Four arrested in store killing

Baltimore County police have arrested four men in the fatal shooting of a liquor store owner and several liquor store robberies.

Gregory Horne, 23, Keith Johnson, 24, Abayomi McKenzie, 25, and Tavon Shuler, 30, are charged in Joon Kang’s death and the armed robberies.

Mr. Kang was fatally shot inside his liquor store on Bel Air Road near Overlea on July 16.

Fifteen other liquor store robberies or robbery attempts purportedly involving the same suspects took place between July 4 and July 30.

BALTIMORE

Paper sues police department

The Baltimore Sun is suing the city’s police department over access to public information.

The newspaper said in its lawsuit that the agency “routinely ignores” requests for public documents and demands excessive fees for records.

The lawsuit asks for a judgment and injunction. It does not seek monetary damages. It claims that the department ignored seven requests to see records, in some cases for longer than a year.

An attorney for the newspaper said Maryland’s Public Information Act requires prompt responses to requests for information and directs that a “reasonable” fee be charged for copies of documents.

Department spokesman Anthony Guglielmi told the Sun in a story for Thursday’s editions that he had not seen the lawsuit and couldn’t comment on the allegations.

FREDERICK

Jobs, services cut in public health

The Frederick County Health Department said it is ending its family planning and sexually transmitted disease treatment programs after state budget cuts.

The agency also will lay off 10 employees, including five nurses, four interpreters and an office clerk. Eight other workers will be reassigned to work on the swine flu program under a temporary grant.

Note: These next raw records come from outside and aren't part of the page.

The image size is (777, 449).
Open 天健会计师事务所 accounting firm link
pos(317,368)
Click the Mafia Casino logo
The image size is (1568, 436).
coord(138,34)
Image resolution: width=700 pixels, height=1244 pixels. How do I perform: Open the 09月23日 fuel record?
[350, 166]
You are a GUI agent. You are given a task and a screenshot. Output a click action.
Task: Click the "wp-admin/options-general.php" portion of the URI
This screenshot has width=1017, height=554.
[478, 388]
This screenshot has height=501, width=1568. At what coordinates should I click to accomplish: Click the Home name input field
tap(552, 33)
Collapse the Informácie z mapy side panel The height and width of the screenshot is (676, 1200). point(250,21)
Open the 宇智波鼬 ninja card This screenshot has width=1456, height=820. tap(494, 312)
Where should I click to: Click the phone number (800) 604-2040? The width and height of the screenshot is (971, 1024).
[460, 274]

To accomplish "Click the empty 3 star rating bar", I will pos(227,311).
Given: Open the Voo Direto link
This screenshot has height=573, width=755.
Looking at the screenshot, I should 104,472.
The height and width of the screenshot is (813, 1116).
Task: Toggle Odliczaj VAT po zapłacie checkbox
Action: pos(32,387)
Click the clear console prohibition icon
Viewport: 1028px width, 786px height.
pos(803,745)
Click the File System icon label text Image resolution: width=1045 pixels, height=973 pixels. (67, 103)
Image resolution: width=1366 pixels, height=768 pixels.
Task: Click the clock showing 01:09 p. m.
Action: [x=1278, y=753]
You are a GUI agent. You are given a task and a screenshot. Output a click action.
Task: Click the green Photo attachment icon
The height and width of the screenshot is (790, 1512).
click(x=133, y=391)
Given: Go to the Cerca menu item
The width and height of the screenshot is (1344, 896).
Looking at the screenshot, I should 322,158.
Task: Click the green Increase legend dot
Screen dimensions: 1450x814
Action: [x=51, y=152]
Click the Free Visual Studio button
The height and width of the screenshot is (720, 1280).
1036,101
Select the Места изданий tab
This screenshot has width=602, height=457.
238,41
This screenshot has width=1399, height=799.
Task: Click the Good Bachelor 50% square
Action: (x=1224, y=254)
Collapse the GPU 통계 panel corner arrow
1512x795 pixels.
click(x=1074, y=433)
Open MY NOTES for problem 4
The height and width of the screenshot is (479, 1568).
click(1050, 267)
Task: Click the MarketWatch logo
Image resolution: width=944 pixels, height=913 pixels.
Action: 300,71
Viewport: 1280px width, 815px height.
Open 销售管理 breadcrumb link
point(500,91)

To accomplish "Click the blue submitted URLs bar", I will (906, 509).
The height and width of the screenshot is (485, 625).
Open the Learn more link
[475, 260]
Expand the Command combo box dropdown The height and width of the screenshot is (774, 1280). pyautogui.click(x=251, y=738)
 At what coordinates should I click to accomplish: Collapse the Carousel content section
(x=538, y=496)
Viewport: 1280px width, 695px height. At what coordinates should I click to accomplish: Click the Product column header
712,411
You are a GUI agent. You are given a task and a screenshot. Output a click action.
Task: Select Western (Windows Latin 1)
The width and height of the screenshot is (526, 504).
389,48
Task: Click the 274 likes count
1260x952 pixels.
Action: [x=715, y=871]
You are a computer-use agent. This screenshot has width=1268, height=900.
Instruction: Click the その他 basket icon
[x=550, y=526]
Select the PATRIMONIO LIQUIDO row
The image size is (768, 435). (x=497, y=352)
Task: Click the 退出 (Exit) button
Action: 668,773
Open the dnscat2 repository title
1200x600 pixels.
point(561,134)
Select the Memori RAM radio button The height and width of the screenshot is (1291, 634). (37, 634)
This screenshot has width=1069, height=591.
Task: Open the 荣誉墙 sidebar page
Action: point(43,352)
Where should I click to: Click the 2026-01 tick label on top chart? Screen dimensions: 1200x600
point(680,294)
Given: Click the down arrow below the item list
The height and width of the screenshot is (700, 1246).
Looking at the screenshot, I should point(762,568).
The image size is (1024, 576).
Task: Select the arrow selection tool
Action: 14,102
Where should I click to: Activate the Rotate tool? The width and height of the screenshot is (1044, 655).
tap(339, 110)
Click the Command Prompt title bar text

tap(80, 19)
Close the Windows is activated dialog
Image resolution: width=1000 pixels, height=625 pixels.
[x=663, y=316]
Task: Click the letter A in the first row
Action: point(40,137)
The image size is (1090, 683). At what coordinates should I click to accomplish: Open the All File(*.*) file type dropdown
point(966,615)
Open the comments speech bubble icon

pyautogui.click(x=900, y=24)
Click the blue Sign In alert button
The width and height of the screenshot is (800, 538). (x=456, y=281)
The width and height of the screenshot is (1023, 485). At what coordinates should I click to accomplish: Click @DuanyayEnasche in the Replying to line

Employees have been laid off at local health departments across Maryland since state aid to those departments was reduced by $20 million in August. Jim Johnson, deputy secretary for operations at the state health department, said 81 people have been laid off in 13 counties.

Mr. Johnson said it’s up to local health departments to identify services that aren’t critical to their core mission and cut from there.

HEREFORD

Undershorts costs team title

White thread that didn’t match a cross country runner’s black undershorts disqualified his fourth-place finish and cost his high school the county title.

Steve Smith, the Maryland Public Secondary Schools Athletic Association official who disqualified the Hereford runner and seven others said the new rule does not affect how the race is run, but it is in the rule book.

The official said a number of other runners changed their uniforms before Monday’s Baltimore County cross country championships to comply with the rule.

Becky Oakes, assistant director of the National Federation of State High School Associations in Indianapolis, said the shorts were allowed last year but the association has since voted to bar runners from wearing visible multicolor undergarments.

DISTRICT

Answers sought on cell jamming

Sen. Barbara A. Mikulski said the Commerce Department and Federal Communications Commission are taking too long to respond to her request for a cell-phone jamming technology demonstration at a Maryland prison.

Ms. Mikulski and Gov. Martin O’Malley, both Democrats, asked in June for a demonstration of technology that could be used to keep inmates from using cell phones to commit crimes from behind bars.

Currently, the FCC does not allow cell-phone jamming of any kind. But a bill that passed the Senate earlier this month and awaits action by the House would allow states to petition the FCC to block the use of cell phones from prisons.

Ms. Mikulski said Mr. O’Malley recently received a letter from Commerce Secretary Gary Locke that said the National Telecommunications and Information Administration may consider a test at its Colorado facility.